TEXTE PROPOSÉ

-*-*-

Le colloque de l'Eglise du Christ au Congo (ECC), tenu à Kinshasa du 5 au 16 août, a été, entre autres choses, un moment d'écoute et de partage. A travers deux témoignages de personnes déracinées, les participants ont compris ce que cela signifie d'être un réfugié ou une personne déplacée.

Le pasteur Kongo, aujourd'hui secrétaire général de la Maison de la Bible en République démocratique du Congo (RDC), a rappelé le déclenchement de la rébellion muleliste à Bondo, dans la province orientale, en 1964. « Je n'avais que sept ans à cette époque. Fuyant les combats avec mes frères et mes parents, nous étions condamnés à l'errance. Dans notre long déplacement qui nous avait amené à l'exil en République centrafricaine, nous avons passé des moments difficiles. Mon père fut activement recherché par les rebelles qui avaient réussi à tuer tous ses collègues de l'administration publique. Bravant les tortures morales et physiques, les frustrations et les traumatismes de tous genres, nous nous sommes livrés à diverses petites activités pour survivre : petit commerce, travaux des champs, coupe du bois de chauffe. A ce lot de peines, se sont ajoutées les mauvaises conditions de notre éducation. Il faut tout de même reconnaître les largesses dont nous avons bénéficiées auprès des agences humanitaires qui nous apportaient des vivres et des médicaments. »

-*-*-

DONNÉES FOURNIES

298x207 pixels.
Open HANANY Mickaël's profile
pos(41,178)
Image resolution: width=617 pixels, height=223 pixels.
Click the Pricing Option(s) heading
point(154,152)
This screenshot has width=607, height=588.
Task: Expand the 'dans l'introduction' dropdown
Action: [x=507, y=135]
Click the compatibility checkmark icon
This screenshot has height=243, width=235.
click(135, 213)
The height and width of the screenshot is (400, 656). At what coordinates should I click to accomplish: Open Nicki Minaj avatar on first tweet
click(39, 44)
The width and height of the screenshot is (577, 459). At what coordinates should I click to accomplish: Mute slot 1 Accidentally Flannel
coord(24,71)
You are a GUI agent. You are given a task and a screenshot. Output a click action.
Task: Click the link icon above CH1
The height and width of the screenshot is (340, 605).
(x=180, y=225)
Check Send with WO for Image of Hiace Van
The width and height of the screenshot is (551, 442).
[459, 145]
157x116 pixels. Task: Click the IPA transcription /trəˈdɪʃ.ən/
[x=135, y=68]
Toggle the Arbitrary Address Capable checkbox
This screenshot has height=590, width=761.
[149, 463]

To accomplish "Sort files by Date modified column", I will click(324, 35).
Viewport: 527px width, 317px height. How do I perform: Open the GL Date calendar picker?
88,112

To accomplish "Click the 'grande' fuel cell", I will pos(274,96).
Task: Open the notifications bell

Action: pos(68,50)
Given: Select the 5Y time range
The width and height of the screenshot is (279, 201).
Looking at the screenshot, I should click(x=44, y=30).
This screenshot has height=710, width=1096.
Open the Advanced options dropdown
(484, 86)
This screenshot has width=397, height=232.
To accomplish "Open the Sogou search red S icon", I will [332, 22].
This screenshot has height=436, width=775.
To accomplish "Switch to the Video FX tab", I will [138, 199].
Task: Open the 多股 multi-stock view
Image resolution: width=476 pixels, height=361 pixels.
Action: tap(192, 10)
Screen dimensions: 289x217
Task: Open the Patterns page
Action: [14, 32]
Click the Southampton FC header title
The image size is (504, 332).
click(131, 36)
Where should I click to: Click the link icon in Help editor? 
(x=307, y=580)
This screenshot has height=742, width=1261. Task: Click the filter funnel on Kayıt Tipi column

-*-*-

EXPLORER LE CONTENU
1. Reproduisez le passage du texte proposé qui débute par les mots « Le colloque de » et s'achève sur « une personne déplacée. ».
2. D'après le texte proposé, quelles petites activités la famille du pasteur Kongo a-t-elle exercées pour survivre ? Donnez-les toutes.
Les lignes n'ont aucun lien avec le texte proposé.

RÉPONSES SUCCESSIVES
1.
Le colloque de l'Eglise du Christ au Congo (ECC), tenu à Kinshasa du 5 au 16 août, a été, entre autres choses, un moment d'écoute et de partage. A travers deux témoignages de personnes déracinées, les participants ont compris ce que cela signifie d'être un réfugié ou une personne déplacée.

2. Le petit commerce, les travaux des champs et la coupe du bois de chauffe.